One cockroach justifies baiting and monitoring efforts. More than 5 cockroaches per inspection should trigger a complete review of sanitation and control efforts and possibly a more aggressive treatment strategy.
The number one monitoring tool for cockroaches is an adhesive-coated, cardboard insect monitoring trap, also known as "sticky traps". Some sticky traps have a German cockroach aggregation pheromone and are effective in attracting roaches to the monitor. The pheromone traps are effective with low populations and detecting new infestations. These inexpensive devices should be placed in pest vulnerable areas including food storerooms and preparation areas, and anywhere else cockroaches have been a problem including laundry rooms, custodial closets, electrical closets, storage closets, staff lounges and student stores. Insect monitors are exceptional in detecting cockroaches but also in indicating direction of travel, species present, and whether immatures as well as adults are present.
Inspection practices should include checking for unsealed openings such as missing or loose pipe and conduit escutcheon plates, unsealed edges around sinks and cabinets, unsealed edges of bulletin boards or wall-mounted electrical panels, mirrors, light fixtures, fire alarms or emergency lighting. Inspections should focus on areas where food and water are present including food storage, kitchens, food-serving lines, cafeterias, locker rooms, and staff lounges.
Cultural and mechanical management options are preferred. This includes prompt clean up of spills, proper food storage and waste handling, preventing access to water by fixing plumbing leaks, eliminating harborage and access to the building by sealing cracks and crevices, removing products from cardboard shipping containers before shelving, and inspecting incoming product and rejecting any containing cockroaches, cockroach droppings or egg cases.

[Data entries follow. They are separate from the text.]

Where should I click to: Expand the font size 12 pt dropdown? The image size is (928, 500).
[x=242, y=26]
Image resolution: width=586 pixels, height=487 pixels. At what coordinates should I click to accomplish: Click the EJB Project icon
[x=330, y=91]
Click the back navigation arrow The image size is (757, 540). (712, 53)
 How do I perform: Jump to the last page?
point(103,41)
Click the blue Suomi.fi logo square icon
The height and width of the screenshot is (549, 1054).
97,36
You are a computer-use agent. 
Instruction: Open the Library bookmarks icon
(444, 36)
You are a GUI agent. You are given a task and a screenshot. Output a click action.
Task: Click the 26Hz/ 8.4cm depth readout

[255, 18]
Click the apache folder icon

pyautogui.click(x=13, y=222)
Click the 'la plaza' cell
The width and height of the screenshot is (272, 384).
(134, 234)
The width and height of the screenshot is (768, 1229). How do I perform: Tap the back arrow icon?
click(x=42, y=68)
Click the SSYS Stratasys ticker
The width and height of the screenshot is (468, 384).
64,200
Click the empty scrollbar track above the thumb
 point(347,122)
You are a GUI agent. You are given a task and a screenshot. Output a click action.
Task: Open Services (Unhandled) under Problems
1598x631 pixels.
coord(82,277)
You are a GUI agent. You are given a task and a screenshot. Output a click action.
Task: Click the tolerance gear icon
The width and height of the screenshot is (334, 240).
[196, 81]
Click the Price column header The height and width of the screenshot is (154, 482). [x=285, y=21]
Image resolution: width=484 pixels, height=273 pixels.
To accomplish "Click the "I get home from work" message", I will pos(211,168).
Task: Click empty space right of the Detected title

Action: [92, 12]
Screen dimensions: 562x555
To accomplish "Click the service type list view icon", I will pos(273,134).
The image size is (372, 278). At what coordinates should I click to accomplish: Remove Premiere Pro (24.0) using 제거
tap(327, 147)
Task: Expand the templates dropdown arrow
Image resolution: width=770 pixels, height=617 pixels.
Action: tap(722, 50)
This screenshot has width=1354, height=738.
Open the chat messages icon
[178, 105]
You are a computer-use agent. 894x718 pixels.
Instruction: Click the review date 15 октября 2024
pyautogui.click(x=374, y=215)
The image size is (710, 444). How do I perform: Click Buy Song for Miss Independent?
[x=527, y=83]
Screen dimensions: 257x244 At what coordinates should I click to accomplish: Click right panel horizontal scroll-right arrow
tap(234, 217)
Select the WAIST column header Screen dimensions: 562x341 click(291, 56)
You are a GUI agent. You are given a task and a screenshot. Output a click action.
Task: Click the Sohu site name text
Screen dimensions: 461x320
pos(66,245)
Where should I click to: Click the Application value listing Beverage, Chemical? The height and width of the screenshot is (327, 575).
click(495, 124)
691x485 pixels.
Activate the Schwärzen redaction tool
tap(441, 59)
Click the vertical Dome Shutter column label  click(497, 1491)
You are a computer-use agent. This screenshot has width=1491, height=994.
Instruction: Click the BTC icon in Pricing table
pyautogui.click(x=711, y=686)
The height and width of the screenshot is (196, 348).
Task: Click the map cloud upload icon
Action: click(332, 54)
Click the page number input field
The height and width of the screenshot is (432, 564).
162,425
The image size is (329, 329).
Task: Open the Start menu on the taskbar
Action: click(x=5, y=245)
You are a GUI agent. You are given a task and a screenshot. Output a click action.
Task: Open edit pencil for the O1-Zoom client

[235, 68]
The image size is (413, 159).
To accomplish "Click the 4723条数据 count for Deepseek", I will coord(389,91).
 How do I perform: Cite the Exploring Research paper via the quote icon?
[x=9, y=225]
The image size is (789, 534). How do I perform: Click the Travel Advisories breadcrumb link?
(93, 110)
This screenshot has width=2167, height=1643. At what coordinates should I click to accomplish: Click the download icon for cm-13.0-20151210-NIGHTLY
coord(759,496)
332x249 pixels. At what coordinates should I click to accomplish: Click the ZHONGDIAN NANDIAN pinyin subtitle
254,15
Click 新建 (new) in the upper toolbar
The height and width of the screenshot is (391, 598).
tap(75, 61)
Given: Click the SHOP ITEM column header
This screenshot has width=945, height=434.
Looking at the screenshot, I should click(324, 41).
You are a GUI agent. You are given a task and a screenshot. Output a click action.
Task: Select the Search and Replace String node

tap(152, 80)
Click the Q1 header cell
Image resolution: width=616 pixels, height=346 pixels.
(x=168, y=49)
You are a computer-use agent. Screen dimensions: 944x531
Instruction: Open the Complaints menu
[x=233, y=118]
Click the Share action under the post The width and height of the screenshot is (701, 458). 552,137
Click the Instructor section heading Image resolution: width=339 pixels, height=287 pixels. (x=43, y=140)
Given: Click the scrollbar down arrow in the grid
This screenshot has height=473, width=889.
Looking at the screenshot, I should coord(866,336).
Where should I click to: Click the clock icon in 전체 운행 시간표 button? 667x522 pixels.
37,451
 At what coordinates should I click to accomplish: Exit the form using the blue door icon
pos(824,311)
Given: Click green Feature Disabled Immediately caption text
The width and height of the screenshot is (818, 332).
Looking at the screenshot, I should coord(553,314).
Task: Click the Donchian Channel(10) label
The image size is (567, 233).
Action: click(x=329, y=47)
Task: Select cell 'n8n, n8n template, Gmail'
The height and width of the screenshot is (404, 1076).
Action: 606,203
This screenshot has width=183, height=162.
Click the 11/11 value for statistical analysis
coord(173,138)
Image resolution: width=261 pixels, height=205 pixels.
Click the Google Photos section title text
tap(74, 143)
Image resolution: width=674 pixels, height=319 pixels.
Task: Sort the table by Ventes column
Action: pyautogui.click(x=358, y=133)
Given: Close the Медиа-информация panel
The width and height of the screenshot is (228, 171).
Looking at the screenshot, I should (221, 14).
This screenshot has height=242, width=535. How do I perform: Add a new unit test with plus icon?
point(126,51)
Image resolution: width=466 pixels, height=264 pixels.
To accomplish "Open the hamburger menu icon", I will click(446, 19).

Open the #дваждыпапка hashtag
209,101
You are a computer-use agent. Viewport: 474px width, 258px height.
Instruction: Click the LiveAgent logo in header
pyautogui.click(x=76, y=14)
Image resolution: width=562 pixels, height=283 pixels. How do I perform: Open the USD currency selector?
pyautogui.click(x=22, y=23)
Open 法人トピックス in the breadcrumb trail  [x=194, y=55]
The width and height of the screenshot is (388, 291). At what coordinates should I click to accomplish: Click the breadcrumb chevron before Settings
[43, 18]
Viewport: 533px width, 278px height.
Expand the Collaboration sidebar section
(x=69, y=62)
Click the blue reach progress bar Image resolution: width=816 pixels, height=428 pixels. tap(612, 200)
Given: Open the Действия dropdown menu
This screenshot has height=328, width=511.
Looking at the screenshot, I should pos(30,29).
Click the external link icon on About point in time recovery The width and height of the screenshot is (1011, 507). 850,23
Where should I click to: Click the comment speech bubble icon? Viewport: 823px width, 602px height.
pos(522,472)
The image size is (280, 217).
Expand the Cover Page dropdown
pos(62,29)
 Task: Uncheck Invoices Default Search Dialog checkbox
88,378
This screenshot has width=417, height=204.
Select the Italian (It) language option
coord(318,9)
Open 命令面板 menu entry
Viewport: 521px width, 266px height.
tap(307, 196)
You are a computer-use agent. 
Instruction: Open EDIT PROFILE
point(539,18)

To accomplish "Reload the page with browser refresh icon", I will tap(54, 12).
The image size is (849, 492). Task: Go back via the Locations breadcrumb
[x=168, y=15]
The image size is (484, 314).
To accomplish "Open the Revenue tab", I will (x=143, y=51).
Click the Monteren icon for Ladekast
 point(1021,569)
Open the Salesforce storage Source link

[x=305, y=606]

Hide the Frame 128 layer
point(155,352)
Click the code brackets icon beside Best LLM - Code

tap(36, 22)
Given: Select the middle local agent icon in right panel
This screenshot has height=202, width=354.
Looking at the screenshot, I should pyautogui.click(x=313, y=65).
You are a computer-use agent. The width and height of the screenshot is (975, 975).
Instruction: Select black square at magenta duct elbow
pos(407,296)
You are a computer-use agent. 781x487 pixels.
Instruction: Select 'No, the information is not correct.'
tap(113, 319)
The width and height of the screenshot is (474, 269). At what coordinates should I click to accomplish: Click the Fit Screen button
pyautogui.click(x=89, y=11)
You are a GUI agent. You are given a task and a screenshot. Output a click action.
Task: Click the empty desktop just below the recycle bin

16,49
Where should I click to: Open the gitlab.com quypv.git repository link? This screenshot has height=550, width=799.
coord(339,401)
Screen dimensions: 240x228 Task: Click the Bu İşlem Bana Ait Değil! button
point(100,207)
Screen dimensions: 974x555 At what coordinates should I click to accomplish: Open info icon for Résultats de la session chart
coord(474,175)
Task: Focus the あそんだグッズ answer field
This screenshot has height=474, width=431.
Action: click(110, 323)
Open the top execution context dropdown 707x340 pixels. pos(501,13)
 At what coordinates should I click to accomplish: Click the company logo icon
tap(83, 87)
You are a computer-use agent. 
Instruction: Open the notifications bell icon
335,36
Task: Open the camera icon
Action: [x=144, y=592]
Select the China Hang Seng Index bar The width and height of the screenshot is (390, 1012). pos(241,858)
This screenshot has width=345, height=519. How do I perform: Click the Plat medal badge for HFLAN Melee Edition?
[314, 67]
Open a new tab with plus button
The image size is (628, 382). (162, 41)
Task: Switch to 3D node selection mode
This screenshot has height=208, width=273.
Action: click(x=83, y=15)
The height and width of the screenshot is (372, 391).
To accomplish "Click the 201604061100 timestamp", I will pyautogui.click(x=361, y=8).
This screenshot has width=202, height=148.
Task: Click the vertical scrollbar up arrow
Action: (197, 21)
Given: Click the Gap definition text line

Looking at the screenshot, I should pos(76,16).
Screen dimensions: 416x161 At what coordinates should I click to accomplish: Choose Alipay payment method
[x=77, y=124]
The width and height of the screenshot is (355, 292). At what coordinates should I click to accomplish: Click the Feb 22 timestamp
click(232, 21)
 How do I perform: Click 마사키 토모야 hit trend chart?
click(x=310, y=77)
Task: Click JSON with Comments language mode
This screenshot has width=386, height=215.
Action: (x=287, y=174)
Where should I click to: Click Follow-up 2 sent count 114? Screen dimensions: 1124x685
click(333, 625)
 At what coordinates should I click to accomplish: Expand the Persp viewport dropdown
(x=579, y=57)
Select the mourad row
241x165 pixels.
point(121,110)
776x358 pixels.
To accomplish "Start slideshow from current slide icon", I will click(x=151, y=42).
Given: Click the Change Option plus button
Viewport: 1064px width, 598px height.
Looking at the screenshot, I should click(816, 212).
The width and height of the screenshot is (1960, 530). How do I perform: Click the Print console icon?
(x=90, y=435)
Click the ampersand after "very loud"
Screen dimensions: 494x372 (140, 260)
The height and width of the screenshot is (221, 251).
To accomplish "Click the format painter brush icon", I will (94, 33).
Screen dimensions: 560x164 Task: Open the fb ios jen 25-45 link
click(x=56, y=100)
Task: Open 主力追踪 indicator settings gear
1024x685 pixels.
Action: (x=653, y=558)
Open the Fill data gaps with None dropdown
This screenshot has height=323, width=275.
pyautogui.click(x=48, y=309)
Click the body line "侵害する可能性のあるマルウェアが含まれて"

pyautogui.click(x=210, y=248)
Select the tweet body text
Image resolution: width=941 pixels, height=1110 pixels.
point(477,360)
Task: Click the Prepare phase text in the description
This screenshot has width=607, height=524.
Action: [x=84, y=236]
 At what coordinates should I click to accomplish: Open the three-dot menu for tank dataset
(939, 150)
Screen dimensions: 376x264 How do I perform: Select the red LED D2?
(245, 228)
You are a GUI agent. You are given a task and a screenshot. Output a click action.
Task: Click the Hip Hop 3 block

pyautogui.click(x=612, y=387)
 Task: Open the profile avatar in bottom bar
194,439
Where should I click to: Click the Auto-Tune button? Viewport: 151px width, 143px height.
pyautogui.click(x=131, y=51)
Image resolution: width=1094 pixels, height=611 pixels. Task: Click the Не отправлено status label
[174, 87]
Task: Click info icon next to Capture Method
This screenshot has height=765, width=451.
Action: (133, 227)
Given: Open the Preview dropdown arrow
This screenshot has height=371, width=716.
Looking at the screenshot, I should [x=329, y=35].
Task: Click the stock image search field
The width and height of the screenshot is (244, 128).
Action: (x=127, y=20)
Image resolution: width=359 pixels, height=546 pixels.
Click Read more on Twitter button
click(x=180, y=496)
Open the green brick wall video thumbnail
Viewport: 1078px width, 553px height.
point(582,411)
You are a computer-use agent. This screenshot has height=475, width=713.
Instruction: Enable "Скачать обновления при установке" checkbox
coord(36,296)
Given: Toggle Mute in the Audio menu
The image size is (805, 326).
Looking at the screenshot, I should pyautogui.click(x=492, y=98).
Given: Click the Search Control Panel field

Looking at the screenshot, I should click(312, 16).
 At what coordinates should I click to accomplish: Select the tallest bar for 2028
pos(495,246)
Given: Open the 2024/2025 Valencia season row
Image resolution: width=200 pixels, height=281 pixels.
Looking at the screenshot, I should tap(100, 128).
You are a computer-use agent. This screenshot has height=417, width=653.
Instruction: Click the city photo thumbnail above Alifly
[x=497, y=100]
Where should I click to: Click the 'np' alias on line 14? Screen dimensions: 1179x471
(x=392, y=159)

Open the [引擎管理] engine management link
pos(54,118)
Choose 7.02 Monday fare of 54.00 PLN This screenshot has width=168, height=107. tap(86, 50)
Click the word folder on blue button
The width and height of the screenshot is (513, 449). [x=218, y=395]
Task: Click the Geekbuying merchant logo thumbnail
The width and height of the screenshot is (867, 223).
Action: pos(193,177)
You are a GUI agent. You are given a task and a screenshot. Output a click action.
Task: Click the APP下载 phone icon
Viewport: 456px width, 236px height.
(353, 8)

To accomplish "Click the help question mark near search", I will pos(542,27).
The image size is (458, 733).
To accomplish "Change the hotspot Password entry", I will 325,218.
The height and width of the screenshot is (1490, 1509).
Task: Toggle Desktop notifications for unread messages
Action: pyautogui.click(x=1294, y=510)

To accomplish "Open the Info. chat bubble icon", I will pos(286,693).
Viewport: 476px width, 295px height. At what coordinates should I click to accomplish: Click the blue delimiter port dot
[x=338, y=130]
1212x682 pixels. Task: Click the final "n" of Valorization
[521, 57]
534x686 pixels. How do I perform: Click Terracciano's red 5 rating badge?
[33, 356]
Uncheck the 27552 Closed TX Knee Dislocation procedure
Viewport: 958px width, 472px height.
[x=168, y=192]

Chemical management options that reduce potential for exposure include insecticide baits in:
Insect growth regulator (IGR) applied to harborage areas or in a "point source" delivery system will prevent the proper development of immature cockroaches so they cannot reproduce as adults. Insect growth regulators used in conjunction with baits are highly effective because gravid (pregnant) female cockroaches eat more when exposed to IGRs, so more bait will be consumed.
Boric acid dusts applied to dry, inaccessible void areas may also provide some control. Care should be taken when applying any kind of dust so that it does not become airborne.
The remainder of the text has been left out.